** Opening RECORDS SUPPLIED block **

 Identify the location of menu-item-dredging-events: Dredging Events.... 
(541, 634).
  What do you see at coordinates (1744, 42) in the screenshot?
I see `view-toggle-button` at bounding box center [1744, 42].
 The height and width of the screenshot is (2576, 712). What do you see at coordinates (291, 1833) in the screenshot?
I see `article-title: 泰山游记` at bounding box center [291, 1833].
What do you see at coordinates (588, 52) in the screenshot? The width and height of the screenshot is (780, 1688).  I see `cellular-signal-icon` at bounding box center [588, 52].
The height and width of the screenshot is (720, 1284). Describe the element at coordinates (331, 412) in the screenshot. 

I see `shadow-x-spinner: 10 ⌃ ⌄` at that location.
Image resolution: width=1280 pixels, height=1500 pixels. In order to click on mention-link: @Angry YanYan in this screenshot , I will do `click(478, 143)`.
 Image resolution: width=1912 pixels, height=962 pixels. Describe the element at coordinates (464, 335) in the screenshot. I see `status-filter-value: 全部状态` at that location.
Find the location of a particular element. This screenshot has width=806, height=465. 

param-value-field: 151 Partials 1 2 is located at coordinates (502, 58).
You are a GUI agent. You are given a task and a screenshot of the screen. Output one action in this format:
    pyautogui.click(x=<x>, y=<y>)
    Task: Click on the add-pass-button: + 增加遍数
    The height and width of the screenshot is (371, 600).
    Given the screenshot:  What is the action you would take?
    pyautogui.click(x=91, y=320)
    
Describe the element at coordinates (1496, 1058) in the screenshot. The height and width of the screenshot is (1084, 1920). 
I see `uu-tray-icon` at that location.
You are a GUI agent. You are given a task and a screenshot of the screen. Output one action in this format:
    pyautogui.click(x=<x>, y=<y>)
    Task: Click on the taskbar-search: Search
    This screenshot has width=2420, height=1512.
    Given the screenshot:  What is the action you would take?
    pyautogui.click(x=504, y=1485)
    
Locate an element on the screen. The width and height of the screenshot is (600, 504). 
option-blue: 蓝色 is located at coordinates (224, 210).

** Closing RECORDS SUPPLIED block **

- [PROBLEM DETAILS]
Select and copy each line in the records above that contains the string "button". Treat the match as case-sensitive.

- [ANSWER TO THE EXERCISE]
I see `view-toggle-button` at bounding box center [1744, 42].
    Task: Click on the add-pass-button: + 增加遍数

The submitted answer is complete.